FOGEY 5 iPod Speaker Docks

Dec 06, 2011 No Comments by

It needs saying before we get going – none of these speaker docks is exactly cheap.  While the Klipsch is least pricey at £80, all the others are over £300.  They are as close to pukka hi-fi as you’ll get where iPods, iPhones and their like are concerned. And therein lies an immediate issue: If your digital music files are MP3 or some other low bit-rate codec these docks will only amplify that lack of quality.  If, on the other hand, your music files are rendered in a ‘lossless’ codec such as .flac or Apple Lossless your ears will thank you.   If you’re after a dock for a kid’s bedroom see the Fogey Find at the bottom.


B&W Zeppelin Air

To the dispassionate eye the Air version of B&W’s Zeppelin looks no different from the previous, airless, model.  Because it isn’t.  All the new gubbins is inside, invisible.  As well as being a conventional dock it also allows you to stream music through the Zep wirelessly, in much the same way as a Sonos system does, but using Apple’s Air Play.  Whether you find this useful or whether it’s an example of the dreaded ‘feature creep’ (whereby new features are added to products for little obvious consumer benefit) is up for discussion. The range is a mystery (lost the will trying to find this info on the B&W website) and we suppose it could be handy if you want to stream tunes while being able to keep your iPhone in your pocket to take/make calls. The standard Zep started life at £499 and so does the Air version.  Aside from the Air Play addition the innards have also been beefed up for better sound, although note that wireless sound quality is not as good as when your iPhone or iPod is stuck in the dock.  Should you want to use a non-Apple device your only option is to run a cable from the headphone socket to an aux input on the back of the Zeppelin.  “The Zeppelin Air sounds great, functionality is much improved and sound quality is a step ahead of the original,” said What Hi-Fi? And Cnet concluded: “If you’re willing to blow £500 on a speaker for your iPhone, iPad or iPod, the Zeppelin Air is the best option out there.”

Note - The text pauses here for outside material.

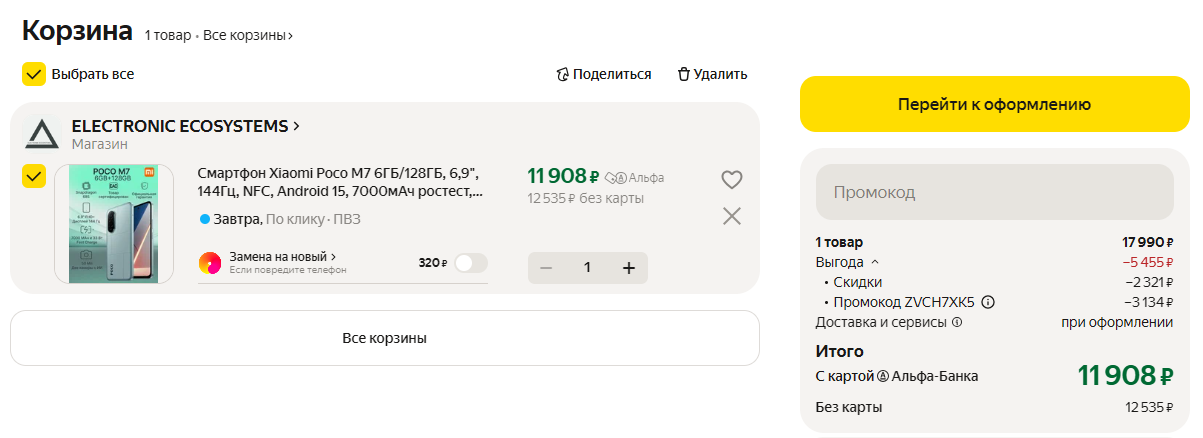Open the Xiaomi Poco M7 product thumbnail
This screenshot has height=438, width=1203.
click(114, 224)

Around £499.  More info here B&W Zeppelin Air


Arcam rCube

Some elements of the rCube’s design are purely practical – it sits discreetly on a shelf (albeit a deep one) or in a quiet corner and is only 200mm x 200mm x 200mm.  Unlike the B&W Zeppelin it’s not shouty about its looks, which is probably just as well.  It is also wireless but one of two dongles needs plugging in to your iPhone/iPod or a USB port on your computer/laptop to achieve such connectivity.  Wireless range is claimed to be 10 metres.  In terms of sound quality Arcam and B&W have both been top-end noise merchants for years.  “The sound as a whole is gorgeously complete, with no undue emphasis on one particular area. Vocals in particular sound great on the rCube, sitting atop the audio very nicely,” said Tech Radar/MacFormat.  “At £500 the rCube isn’t cheap, but its acoustic performance is unmatched, its form factor minimal and its functionality way beyond that of its rivals,” said Trusted Reviews who rated it as superior to the Zeppelin.  It can also be run off batteries so you can lug it to your next woodland rave.  In black or white.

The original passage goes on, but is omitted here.